Records from a collection
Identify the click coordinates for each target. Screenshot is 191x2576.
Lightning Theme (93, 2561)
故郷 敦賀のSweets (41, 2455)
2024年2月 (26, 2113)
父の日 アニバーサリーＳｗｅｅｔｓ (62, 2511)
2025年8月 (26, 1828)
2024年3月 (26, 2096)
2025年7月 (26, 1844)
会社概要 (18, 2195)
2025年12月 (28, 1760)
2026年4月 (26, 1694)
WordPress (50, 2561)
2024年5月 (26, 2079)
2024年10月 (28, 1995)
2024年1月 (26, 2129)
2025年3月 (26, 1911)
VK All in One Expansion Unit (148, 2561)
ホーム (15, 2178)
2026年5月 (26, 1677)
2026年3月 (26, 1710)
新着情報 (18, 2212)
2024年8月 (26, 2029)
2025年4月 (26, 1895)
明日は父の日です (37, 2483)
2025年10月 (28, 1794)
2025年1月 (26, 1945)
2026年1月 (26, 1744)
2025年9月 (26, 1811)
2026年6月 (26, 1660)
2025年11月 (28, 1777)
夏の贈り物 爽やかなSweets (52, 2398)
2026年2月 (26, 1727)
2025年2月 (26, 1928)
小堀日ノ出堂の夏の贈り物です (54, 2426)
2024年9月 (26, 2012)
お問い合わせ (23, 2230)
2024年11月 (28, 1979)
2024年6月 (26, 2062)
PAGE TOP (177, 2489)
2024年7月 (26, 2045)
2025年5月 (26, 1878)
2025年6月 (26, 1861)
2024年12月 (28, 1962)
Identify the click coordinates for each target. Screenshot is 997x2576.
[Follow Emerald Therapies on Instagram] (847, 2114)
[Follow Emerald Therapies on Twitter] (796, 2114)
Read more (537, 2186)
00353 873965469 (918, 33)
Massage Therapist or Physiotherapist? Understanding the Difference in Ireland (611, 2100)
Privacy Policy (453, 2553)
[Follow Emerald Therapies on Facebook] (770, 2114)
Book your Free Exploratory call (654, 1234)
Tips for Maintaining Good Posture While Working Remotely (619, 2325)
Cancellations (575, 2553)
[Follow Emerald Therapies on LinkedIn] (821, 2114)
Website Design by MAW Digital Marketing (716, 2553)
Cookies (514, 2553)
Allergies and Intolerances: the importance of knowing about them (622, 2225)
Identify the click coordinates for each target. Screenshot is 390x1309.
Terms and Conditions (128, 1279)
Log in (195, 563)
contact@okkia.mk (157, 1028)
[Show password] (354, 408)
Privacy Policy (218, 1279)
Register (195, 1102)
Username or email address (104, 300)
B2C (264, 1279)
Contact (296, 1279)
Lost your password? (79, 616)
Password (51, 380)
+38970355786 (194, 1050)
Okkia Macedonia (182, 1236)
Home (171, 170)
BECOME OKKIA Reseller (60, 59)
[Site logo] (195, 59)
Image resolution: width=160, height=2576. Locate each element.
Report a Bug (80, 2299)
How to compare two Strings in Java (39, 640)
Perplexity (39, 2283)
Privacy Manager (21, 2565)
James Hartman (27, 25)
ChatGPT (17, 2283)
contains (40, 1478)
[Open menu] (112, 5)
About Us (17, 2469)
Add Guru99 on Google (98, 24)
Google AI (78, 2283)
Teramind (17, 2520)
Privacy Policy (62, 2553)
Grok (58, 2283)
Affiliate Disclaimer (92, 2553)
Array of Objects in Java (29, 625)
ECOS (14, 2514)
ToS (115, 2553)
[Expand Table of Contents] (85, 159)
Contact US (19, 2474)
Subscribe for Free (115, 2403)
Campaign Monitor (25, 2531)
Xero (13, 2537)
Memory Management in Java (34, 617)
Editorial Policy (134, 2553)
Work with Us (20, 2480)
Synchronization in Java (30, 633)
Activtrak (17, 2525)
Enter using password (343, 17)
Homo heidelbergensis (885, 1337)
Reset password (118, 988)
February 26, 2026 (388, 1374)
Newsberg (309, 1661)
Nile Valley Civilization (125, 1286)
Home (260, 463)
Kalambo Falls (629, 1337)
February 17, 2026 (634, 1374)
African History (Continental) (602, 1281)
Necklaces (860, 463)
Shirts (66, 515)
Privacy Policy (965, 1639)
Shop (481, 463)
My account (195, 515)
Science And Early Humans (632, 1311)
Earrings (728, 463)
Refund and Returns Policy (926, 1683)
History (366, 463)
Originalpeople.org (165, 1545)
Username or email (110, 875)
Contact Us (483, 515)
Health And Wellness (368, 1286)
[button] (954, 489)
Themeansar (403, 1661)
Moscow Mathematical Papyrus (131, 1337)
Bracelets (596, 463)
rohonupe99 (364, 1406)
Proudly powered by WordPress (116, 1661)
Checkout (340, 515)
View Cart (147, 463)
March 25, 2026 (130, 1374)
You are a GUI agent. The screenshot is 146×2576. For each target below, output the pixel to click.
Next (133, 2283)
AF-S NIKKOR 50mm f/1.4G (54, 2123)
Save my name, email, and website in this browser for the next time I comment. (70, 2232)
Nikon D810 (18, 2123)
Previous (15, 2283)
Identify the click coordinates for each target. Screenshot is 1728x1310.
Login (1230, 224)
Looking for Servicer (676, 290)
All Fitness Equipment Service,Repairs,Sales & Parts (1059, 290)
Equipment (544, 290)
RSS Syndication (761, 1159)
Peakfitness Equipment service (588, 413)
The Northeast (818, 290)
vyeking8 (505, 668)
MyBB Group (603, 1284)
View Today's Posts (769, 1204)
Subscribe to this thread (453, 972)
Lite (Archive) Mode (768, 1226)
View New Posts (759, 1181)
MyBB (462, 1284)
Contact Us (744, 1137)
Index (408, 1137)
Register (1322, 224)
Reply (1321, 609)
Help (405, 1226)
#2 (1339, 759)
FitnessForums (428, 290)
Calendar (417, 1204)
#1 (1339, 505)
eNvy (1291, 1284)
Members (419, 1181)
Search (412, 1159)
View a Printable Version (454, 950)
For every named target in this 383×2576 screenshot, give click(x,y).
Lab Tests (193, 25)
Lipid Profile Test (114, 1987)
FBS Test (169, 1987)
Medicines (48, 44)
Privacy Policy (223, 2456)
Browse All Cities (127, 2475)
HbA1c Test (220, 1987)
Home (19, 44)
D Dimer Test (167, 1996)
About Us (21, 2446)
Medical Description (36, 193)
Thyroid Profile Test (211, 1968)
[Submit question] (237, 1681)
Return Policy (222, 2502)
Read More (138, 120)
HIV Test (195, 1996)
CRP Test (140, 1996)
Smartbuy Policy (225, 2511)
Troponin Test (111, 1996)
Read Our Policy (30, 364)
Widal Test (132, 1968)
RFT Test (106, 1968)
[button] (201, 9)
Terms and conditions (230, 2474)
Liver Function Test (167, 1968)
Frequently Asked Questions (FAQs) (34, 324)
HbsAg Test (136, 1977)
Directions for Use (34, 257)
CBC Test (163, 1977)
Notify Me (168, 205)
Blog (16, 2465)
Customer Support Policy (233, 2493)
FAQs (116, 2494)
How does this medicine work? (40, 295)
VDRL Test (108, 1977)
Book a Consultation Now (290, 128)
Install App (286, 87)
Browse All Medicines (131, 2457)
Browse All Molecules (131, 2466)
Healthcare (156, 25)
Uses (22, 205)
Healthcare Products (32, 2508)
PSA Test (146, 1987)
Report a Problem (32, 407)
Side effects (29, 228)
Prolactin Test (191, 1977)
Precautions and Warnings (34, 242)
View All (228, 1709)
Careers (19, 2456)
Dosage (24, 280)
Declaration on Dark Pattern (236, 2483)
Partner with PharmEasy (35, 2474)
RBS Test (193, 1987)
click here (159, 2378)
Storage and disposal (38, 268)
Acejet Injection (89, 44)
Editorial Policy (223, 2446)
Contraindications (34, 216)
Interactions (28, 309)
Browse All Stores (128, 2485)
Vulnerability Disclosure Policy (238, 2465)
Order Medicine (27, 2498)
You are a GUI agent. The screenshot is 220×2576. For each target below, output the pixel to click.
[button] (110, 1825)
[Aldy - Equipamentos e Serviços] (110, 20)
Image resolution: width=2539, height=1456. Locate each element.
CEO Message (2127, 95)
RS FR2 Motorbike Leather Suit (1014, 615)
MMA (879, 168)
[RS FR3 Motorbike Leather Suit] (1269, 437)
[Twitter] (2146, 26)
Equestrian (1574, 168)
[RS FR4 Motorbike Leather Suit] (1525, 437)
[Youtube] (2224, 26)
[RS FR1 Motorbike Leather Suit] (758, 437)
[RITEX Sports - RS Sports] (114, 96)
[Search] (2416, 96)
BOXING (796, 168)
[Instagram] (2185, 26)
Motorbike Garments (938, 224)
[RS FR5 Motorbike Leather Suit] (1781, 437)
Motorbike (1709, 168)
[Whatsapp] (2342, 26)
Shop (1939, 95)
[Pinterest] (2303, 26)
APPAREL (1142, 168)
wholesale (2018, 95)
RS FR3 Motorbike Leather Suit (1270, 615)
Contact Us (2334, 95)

## What to produce:
Filter the entries above down to the lines that contain the word "email".

## Output:
Username or email address (104, 300)
Username or email (110, 875)
Save my name, email, and website in this browser for the next time I comment. (70, 2232)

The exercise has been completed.